UN High Commissioner for Human Rights Zeid Ra’ad al-Hussein sharply criticized a prominent Burmese monk on Wednesday for what he said were sexist and abusive public comments about a UN special rapporteur.
According to the Web site of Irrawaddy magazine, Buddhist monk U Wirathu condemned UN human rights rapporteur Lee Yang-hee at a public rally on Friday last week held to denounce a UN General Assembly vote calling for the minority Rohingya Muslims to be granted citizenship in Myanmar.
“Just because you hold a position in the United Nations doesn’t make you an honorable woman. In our country, you are just a whore,” Wirathu told a cheering crowd of several hundred people in Yangon.
“Can this bitch really be from a respectable background?” Irrawaddy quoted Wirathu as saying in the speech, which was posted on YouTube by the Democratic Voice of Burma.
Al-Hussein condemned the remarks.
“The sexist, insulting language used against the UN’s independent human rights expert on Myanmar ... by an influential monk during Ms Lee’s official visit to the country is utterly unacceptable,” he said in a statement. “It is intolerable for UN special rapporteurs to be treated in this way, and I call on religious and political leaders in Myanmar to unequivocally condemn all forms of incitement to hatred, including this abhorrent public personal attack against a UN-appointed expert.”
He added that instead of attacking Lee, religious and political leaders in Myanmar should tackle the substance of concerns she has raised.
Another prominent monk on Tuesday said that Wirathu had violated his monastic code and could damage his religion, but was unlikely to face censure.

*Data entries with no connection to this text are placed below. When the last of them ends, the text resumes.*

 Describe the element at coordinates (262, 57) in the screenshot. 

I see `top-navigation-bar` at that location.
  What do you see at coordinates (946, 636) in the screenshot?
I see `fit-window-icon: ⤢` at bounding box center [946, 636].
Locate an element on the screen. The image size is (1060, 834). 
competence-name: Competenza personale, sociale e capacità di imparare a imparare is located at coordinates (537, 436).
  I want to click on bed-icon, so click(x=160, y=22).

Lee, a South Korean, visited Myanmar earlier this month to assess the human rights situation there.
In her latest annual report last year, Lee said that “the Rohingya community continues to face systematic discrimination.”
She said abuses suffered by the Rohingya include executions, torture, forced labor, displacements and rape.

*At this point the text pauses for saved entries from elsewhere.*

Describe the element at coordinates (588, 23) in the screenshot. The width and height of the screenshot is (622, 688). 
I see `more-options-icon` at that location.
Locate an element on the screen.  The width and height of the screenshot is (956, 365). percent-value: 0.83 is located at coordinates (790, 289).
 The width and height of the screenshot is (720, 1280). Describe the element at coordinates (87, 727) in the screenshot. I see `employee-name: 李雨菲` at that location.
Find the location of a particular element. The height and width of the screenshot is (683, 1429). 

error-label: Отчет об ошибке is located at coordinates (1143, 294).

Most of Myanmar’s 1.1 million Rohingya Muslims are stateless and live in apartheid-like conditions in Rakhine State in the predominantly Buddhist nation. Almost 140,000 Rohingya remain displaced after deadly clashes with ethnic Rakhine Buddhists in 2012.
The Burmese government says it should no longer be subjected to special scrutiny by UN rights bodies. Its UN mission did not respond to a request for comment.